Counterfeiting is not always obvious. Follow several simple rules to avoid unknowingly purchasing counterfeit goods.

1. Avoid buying overly cheap products; a very low price may be inviting, but it is an indicator of poor quality; it may seem like a great deal, but you are actually buying a product which will not last and will deteriorate much more quickly than the original.
2. Always use authorised dealers for your purchases, as they offer clear warranties on the origin of the goods; be wary of products usually sold through official sales channels which are being sold on the street or on the beach by illegal vendors, at impromptu stalls and market stalls, etc.
3. Before making expensive purchases, always consult people who have greater knowledge of the product.
4. Always check the labels on the products you purchase (it is their "identity card") and be wary of those with extremely small or unclear writing or lacking any indications of origin and the "CE mark": the most correct labels are those which guarantee the best knowledge of the product: transparency of the trademark, production process, place of manufacture and characteristics.

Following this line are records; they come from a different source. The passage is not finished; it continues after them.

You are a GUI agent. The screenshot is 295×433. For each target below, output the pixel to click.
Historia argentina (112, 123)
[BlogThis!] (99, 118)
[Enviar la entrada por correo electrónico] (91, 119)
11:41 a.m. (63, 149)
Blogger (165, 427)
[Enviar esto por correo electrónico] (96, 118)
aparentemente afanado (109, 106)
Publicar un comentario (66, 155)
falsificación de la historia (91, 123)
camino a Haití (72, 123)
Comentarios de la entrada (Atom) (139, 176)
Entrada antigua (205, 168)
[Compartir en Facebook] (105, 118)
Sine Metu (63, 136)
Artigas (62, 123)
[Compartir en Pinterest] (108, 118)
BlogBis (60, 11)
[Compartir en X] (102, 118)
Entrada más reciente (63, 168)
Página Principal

5. Only purchase products with undamaged packets and packaging, with the manufacturer's name, checking their origin and any quality marks or certification.
6. Be wary of "door to door sales": if you do not receive precise information on the seller's identity and contact details (telephone number, domicile, etc.), these may be counterfeit products.
7. Pay particular care when purchasing products over the Internet or through television programs, particularly when it is not possible to see the goods before purchasing them and return them once received.
In order to support responsible choices by consumers five Anti-counterfeiting guidebooks (sub-titled “Knowing about problems in order to deal with them better”) are available, prepared by the Directorate-General in collaboration with consumer and business associations. Each Guidebook is dedicated to a merchandise sector particularly affected by this phenomenon: food, clothing and accessories, toys, cosmetics, spare parts for cars/motorbikes and household appliances. Dynamic and attractive graphics and simple and direct language are used in the five Guidebooks to present the different types of counterfeiting, the specific precautions to adopt for each sector upon purchase, the procedures in the case of non-original or faulty products, regulations supporting claims.